Because EQ(12)-EQ(14) are formulated strictly according to circuit laws, the back-solving operations in this paper are error-free.

With EQ(10)-EQ(14), we can certainly get the conclusion that simplification and back-solving operations for serial and parallel branches are error-free and of linear complexity. Thus, this subsection gives an error-free and linear-complexity algorithm for compressing and back-solving tree-topology circuits.

## 2.3 Error-free Circuit Transformation Model from Y to $\pi$

Cell-based layouts generate a large number of RLC chains <sup>[17,20]</sup>. After decretization, there are a large number of

additional equivalent currents in the quasi-static circuits. Shown in fig.4(a), Y-base circuit cells consisting of resistors and currents make up of a chain in the construction style of hand in hand.
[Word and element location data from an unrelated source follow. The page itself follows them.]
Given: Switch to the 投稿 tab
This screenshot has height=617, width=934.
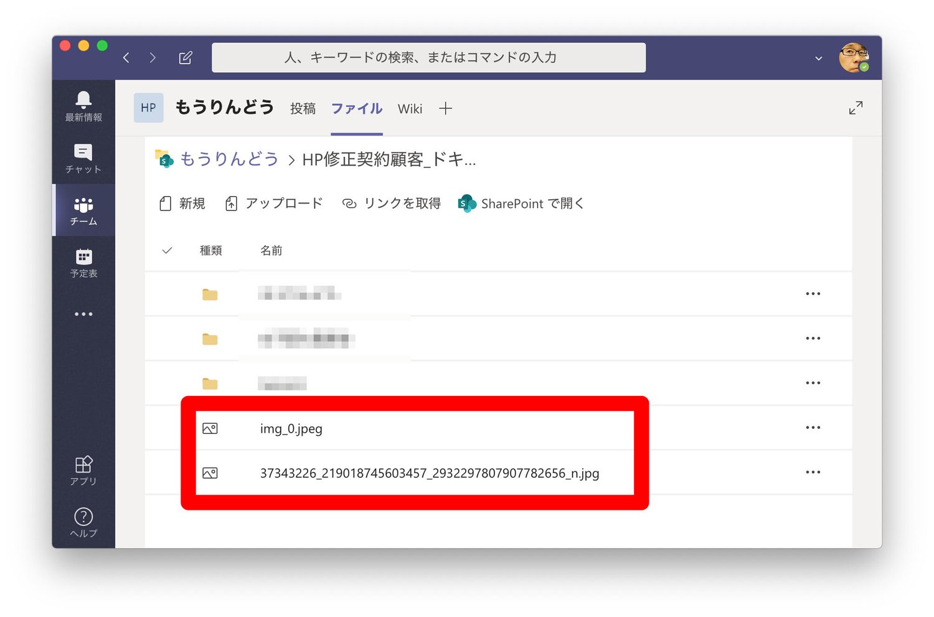Looking at the screenshot, I should (303, 109).
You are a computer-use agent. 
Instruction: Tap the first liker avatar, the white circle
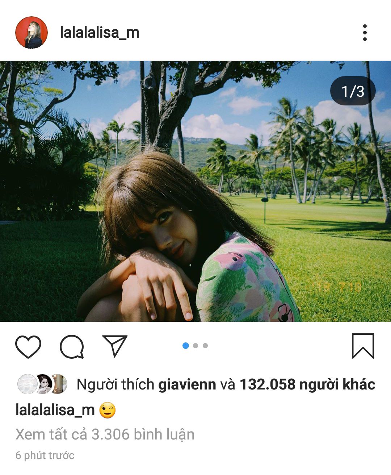pos(28,384)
In order to delete the middle node of a Y-base cell, we must transform Y-base cells into  $\pi$ -based cells. And if we do *n* rounds of transformation from the left terminal of the chain to delete all *n* internal nodes of the chain, the reduced chain only consists of its two terminal nodes as shown in fig.4(b).



(a) Y-based cell

(**b**)  $\pi$ -based cell

Fig.4 Transformation from Y-based cell to π-based cell

Shown in fig.4(a),  $E_a$  and  $E_b$  are currents from Y-based cell to node *a* and *b*, respectively. Current directions are marked with arrows. The following equation is formulated for  $V_{ba}$ , the voltage difference between node *b* and *a*.
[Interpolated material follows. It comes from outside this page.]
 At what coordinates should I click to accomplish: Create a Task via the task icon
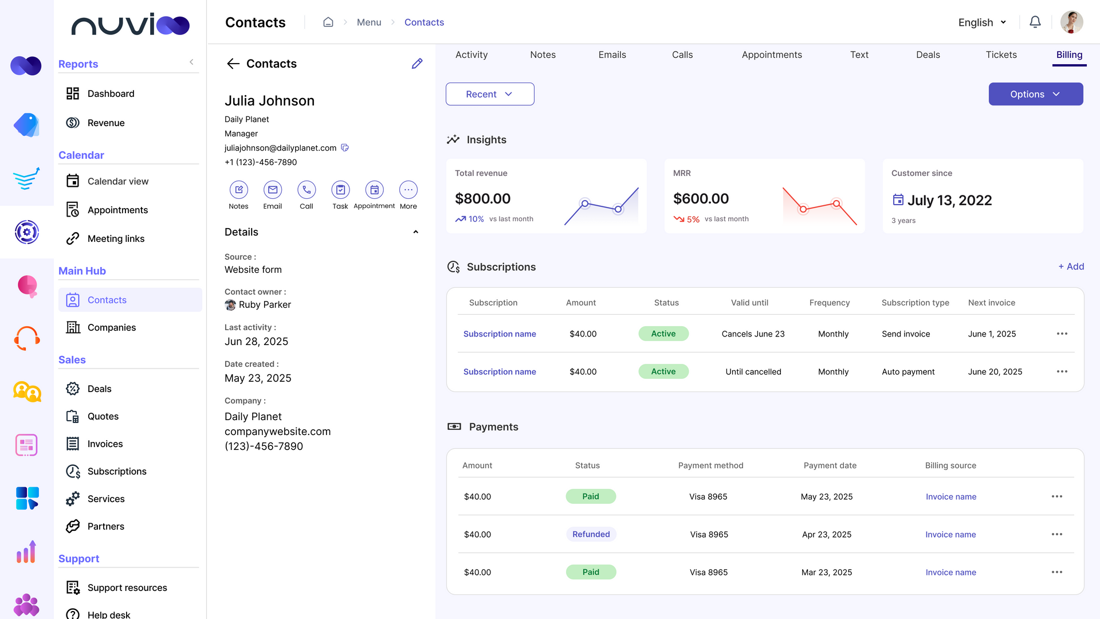[340, 190]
$$V_{ba} = V_b - V_a = R_a (E_a - I_a) + R_b \left[ E_a + I_c + \frac{V_a + R_a (E_a - I_a)}{R_c} + I_b \right]$$

$$= \left( R_a + R_b + \frac{R_a R_b}{R_c} \right) E_a + R_b I_c + R_b I_b + \frac{R_b}{R_c} V_a - R_a I_a - \frac{R_a R_b}{R_c} I_a$$
(15)

According to the present method of Y- $\pi$  transformation, the following equations are formulated for three equivalent resistors.
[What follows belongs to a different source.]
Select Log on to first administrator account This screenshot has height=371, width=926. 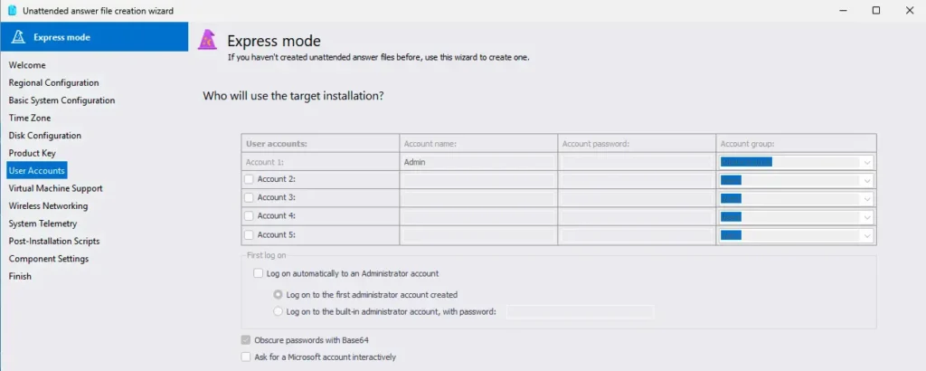[278, 294]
$$\begin{cases} R_{ab} = (R_a R_b + R_a R_c + R_b R_c) \div R_c \\ R_{ac} = (R_a R_b + R_a R_c + R_b R_c) \div R_b \\ R_{bc} = (R_a R_b + R_a R_c + R_b R_c) \div R_a \end{cases}$$
(16)

The equations are formulated for computing  $E_a$  and  $E_b$ , respectively.

$$\begin{cases} E_a = \frac{V_b - V_a}{R_{ab}} - \frac{V_a}{R_{ac}} + \left(\frac{R_a}{R_{ab}}I_a - \frac{R_b}{R_{ab}}I_b\right) - \left(\frac{R_c}{R_{ac}}I_c - \frac{R_a}{R_{ac}}I_a\right) \\ E_b = \frac{V_a - V_b}{R_{ab}} - \frac{V_b}{R_{bc}} - \left(\frac{R_a}{R_{ab}}I_a - \frac{R_b}{R_{ab}}I_b\right) - \left(\frac{R_c}{R_{bc}}I_c - \frac{R_b}{R_{bc}}I_b\right) \end{cases}$$
(17)

Then, we propose the definitions about three equivalent currents as follows.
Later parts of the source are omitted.